*ASSIGNED TASK:* Please set down the entries below once more, exactly.

===== DATASET

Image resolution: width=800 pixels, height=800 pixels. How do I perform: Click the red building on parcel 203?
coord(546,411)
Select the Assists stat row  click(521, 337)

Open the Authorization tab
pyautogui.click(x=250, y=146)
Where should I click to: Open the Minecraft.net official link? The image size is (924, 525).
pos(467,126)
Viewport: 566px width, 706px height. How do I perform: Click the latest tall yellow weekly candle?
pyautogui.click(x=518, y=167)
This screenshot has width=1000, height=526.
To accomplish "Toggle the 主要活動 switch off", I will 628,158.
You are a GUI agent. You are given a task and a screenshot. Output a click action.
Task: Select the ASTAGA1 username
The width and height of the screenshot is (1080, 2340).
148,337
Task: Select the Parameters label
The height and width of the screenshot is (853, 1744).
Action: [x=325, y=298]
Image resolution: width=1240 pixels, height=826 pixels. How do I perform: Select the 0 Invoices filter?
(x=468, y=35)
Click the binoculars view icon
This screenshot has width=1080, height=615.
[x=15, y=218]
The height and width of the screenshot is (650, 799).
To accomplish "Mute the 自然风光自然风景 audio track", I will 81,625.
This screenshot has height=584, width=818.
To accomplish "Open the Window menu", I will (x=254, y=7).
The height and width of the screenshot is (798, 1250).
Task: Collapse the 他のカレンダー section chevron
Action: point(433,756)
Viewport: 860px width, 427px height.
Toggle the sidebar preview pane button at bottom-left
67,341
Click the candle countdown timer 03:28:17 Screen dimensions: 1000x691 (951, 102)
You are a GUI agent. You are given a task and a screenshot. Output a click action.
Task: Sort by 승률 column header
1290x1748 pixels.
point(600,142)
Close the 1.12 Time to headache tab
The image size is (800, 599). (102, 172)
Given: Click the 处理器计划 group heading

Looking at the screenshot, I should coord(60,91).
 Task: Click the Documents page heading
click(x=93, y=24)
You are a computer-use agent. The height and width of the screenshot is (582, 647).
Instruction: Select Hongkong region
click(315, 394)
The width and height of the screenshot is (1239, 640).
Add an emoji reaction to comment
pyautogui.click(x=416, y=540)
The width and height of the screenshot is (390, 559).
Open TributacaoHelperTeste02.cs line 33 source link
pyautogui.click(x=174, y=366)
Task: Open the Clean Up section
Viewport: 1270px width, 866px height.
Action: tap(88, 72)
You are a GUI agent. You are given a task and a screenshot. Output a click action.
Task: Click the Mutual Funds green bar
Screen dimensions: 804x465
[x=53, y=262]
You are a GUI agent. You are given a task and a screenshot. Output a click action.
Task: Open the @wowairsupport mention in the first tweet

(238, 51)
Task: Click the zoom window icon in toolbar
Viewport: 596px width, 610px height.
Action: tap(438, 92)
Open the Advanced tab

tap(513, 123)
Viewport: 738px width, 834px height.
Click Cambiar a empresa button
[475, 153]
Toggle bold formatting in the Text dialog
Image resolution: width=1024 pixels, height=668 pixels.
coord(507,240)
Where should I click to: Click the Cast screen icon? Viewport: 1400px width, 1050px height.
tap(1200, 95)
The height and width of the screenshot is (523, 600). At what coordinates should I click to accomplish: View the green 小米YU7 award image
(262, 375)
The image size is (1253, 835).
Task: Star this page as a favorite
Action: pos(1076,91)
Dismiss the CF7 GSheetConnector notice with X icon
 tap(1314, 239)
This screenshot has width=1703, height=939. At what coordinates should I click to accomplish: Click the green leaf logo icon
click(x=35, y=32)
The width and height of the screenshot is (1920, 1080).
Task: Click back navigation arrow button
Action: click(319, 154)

==========

*ANSWER SPACE:*
Image resolution: width=800 pixels, height=800 pixels. How do I perform: Click the red building on parcel 203?
coord(546,411)
Select the Assists stat row  click(521, 337)

Open the Authorization tab
pyautogui.click(x=250, y=146)
Where should I click to: Open the Minecraft.net official link? The image size is (924, 525).
pos(467,126)
Viewport: 566px width, 706px height. How do I perform: Click the latest tall yellow weekly candle?
pyautogui.click(x=518, y=167)
This screenshot has width=1000, height=526.
To accomplish "Toggle the 主要活動 switch off", I will 628,158.
You are a GUI agent. You are given a task and a screenshot. Output a click action.
Task: Select the ASTAGA1 username
The width and height of the screenshot is (1080, 2340).
148,337
Task: Select the Parameters label
The height and width of the screenshot is (853, 1744).
Action: [x=325, y=298]
Image resolution: width=1240 pixels, height=826 pixels. How do I perform: Select the 0 Invoices filter?
(x=468, y=35)
Click the binoculars view icon
This screenshot has width=1080, height=615.
[x=15, y=218]
The height and width of the screenshot is (650, 799).
To accomplish "Mute the 自然风光自然风景 audio track", I will 81,625.
This screenshot has height=584, width=818.
To accomplish "Open the Window menu", I will (x=254, y=7).
The height and width of the screenshot is (798, 1250).
Task: Collapse the 他のカレンダー section chevron
Action: point(433,756)
Viewport: 860px width, 427px height.
Toggle the sidebar preview pane button at bottom-left
67,341
Click the candle countdown timer 03:28:17 Screen dimensions: 1000x691 (951, 102)
You are a GUI agent. You are given a task and a screenshot. Output a click action.
Task: Sort by 승률 column header
1290x1748 pixels.
point(600,142)
Close the 1.12 Time to headache tab
The image size is (800, 599). (102, 172)
Given: Click the 处理器计划 group heading

Looking at the screenshot, I should coord(60,91).
 Task: Click the Documents page heading
click(x=93, y=24)
You are a computer-use agent. The height and width of the screenshot is (582, 647).
Instruction: Select Hongkong region
click(315, 394)
The width and height of the screenshot is (1239, 640).
Add an emoji reaction to comment
pyautogui.click(x=416, y=540)
The width and height of the screenshot is (390, 559).
Open TributacaoHelperTeste02.cs line 33 source link
pyautogui.click(x=174, y=366)
Task: Open the Clean Up section
Viewport: 1270px width, 866px height.
Action: tap(88, 72)
You are a GUI agent. You are given a task and a screenshot. Output a click action.
Task: Click the Mutual Funds green bar
Screen dimensions: 804x465
[x=53, y=262]
You are a GUI agent. You are given a task and a screenshot. Output a click action.
Task: Open the @wowairsupport mention in the first tweet

(238, 51)
Task: Click the zoom window icon in toolbar
Viewport: 596px width, 610px height.
Action: tap(438, 92)
Open the Advanced tab

tap(513, 123)
Viewport: 738px width, 834px height.
Click Cambiar a empresa button
[475, 153]
Toggle bold formatting in the Text dialog
Image resolution: width=1024 pixels, height=668 pixels.
coord(507,240)
Where should I click to: Click the Cast screen icon? Viewport: 1400px width, 1050px height.
tap(1200, 95)
The height and width of the screenshot is (523, 600). At what coordinates should I click to accomplish: View the green 小米YU7 award image
(262, 375)
The image size is (1253, 835).
Task: Star this page as a favorite
Action: pos(1076,91)
Dismiss the CF7 GSheetConnector notice with X icon
 tap(1314, 239)
This screenshot has width=1703, height=939. At what coordinates should I click to accomplish: Click the green leaf logo icon
click(x=35, y=32)
The width and height of the screenshot is (1920, 1080).
Task: Click back navigation arrow button
Action: click(319, 154)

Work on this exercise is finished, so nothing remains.